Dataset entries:
********************

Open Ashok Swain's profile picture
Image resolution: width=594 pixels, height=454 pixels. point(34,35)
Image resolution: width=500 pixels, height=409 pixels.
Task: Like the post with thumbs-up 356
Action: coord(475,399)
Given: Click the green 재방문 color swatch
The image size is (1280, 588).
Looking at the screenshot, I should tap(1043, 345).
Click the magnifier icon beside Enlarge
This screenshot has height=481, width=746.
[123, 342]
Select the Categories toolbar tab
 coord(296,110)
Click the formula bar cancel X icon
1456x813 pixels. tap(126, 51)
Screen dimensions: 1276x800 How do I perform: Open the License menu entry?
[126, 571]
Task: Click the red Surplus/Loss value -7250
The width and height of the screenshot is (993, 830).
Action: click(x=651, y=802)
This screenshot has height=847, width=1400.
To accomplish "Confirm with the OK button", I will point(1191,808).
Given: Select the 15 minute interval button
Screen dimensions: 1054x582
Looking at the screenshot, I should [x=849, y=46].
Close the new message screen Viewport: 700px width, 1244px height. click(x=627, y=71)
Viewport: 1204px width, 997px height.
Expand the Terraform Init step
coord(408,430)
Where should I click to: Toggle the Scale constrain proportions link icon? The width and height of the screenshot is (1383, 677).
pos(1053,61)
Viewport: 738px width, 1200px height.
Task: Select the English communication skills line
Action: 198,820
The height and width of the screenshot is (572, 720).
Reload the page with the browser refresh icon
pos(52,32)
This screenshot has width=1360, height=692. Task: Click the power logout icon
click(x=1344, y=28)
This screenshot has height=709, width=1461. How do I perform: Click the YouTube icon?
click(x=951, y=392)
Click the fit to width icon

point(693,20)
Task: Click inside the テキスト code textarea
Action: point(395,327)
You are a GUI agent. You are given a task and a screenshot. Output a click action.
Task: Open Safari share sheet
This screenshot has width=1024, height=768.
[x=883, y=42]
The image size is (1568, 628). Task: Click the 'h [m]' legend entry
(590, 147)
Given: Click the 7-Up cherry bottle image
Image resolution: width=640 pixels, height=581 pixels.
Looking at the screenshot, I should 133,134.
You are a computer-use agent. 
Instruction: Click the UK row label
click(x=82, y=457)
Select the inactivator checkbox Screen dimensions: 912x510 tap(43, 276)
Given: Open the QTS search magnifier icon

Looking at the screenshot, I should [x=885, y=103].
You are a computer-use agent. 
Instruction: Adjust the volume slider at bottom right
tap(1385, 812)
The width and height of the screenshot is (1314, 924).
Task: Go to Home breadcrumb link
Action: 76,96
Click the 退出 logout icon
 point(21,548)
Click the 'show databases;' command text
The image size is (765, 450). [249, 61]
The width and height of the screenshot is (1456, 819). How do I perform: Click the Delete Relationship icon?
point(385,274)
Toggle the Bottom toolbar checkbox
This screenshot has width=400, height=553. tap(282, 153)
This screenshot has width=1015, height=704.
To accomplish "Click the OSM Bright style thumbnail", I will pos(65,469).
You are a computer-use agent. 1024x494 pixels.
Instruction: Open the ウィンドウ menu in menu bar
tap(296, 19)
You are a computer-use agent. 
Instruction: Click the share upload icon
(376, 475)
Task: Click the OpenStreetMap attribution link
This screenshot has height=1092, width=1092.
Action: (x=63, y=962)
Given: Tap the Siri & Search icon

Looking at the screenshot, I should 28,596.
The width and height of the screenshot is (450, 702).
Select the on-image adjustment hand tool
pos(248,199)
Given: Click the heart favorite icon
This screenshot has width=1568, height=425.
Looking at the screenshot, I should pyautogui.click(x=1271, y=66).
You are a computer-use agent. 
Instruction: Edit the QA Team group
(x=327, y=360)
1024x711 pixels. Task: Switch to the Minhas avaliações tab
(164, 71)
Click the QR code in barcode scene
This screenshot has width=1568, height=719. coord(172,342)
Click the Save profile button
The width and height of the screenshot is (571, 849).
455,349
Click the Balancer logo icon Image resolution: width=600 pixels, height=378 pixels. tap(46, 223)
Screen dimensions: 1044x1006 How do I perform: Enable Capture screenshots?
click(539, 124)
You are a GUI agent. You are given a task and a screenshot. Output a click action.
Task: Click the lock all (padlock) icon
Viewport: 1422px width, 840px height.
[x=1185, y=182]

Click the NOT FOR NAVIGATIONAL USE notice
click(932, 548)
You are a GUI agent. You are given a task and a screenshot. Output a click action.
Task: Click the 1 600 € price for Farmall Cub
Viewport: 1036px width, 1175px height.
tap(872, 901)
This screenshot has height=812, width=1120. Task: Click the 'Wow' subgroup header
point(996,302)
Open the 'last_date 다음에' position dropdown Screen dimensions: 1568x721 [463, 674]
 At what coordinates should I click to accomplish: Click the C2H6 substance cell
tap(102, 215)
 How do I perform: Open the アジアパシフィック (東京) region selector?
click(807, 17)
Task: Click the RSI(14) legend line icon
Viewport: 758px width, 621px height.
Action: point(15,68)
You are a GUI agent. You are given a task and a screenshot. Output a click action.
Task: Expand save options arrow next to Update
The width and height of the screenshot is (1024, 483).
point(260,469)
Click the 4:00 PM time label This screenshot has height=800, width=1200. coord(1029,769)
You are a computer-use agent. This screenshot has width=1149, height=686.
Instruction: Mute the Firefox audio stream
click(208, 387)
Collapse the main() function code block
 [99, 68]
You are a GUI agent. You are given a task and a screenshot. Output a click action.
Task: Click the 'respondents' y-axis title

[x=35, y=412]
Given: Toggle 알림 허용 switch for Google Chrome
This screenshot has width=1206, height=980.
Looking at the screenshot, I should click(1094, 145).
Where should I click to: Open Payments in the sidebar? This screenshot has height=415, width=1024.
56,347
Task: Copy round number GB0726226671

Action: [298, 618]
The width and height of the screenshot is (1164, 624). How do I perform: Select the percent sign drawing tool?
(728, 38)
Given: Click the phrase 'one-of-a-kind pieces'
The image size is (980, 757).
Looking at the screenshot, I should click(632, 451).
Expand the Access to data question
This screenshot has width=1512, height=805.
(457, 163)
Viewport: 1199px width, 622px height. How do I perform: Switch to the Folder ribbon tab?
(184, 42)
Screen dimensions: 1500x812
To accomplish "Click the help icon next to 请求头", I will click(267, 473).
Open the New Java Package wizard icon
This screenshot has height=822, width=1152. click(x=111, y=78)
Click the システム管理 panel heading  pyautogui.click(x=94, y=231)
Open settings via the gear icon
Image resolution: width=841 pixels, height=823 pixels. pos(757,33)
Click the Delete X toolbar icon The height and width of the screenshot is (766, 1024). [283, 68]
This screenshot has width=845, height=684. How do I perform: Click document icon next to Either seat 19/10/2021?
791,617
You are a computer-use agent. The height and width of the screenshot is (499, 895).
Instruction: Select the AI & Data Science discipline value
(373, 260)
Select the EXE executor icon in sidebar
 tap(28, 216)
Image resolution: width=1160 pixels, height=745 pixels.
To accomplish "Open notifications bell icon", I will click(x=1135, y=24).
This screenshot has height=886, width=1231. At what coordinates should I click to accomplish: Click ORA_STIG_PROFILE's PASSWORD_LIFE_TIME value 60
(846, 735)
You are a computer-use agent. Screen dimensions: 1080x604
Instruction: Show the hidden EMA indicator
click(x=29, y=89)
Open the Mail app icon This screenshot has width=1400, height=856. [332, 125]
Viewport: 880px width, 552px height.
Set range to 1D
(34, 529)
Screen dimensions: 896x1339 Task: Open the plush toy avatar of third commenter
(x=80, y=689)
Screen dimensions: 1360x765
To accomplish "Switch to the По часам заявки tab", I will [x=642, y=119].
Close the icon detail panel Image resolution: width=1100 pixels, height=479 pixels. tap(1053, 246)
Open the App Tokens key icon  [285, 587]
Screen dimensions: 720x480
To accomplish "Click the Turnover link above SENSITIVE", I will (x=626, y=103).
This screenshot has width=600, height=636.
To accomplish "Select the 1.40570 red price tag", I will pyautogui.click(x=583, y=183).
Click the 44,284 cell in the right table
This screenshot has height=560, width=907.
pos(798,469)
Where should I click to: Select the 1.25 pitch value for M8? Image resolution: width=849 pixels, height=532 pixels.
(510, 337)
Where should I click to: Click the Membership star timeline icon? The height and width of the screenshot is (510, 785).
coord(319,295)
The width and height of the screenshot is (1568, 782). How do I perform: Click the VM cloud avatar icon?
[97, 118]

********************

-- What needs to be done --
Only one stretch of the entries above is wanted: the lines from the one containing "Task: Open Safari share sheet" through the one containing "Select the inactivator". Please reproduce it exactly.

-- Exercise solution --
Task: Open Safari share sheet
This screenshot has width=1024, height=768.
[x=883, y=42]
The image size is (1568, 628). Task: Click the 'h [m]' legend entry
(590, 147)
Given: Click the 7-Up cherry bottle image
Image resolution: width=640 pixels, height=581 pixels.
Looking at the screenshot, I should 133,134.
You are a computer-use agent. 
Instruction: Click the UK row label
click(x=82, y=457)
Select the inactivator checkbox Screen dimensions: 912x510 tap(43, 276)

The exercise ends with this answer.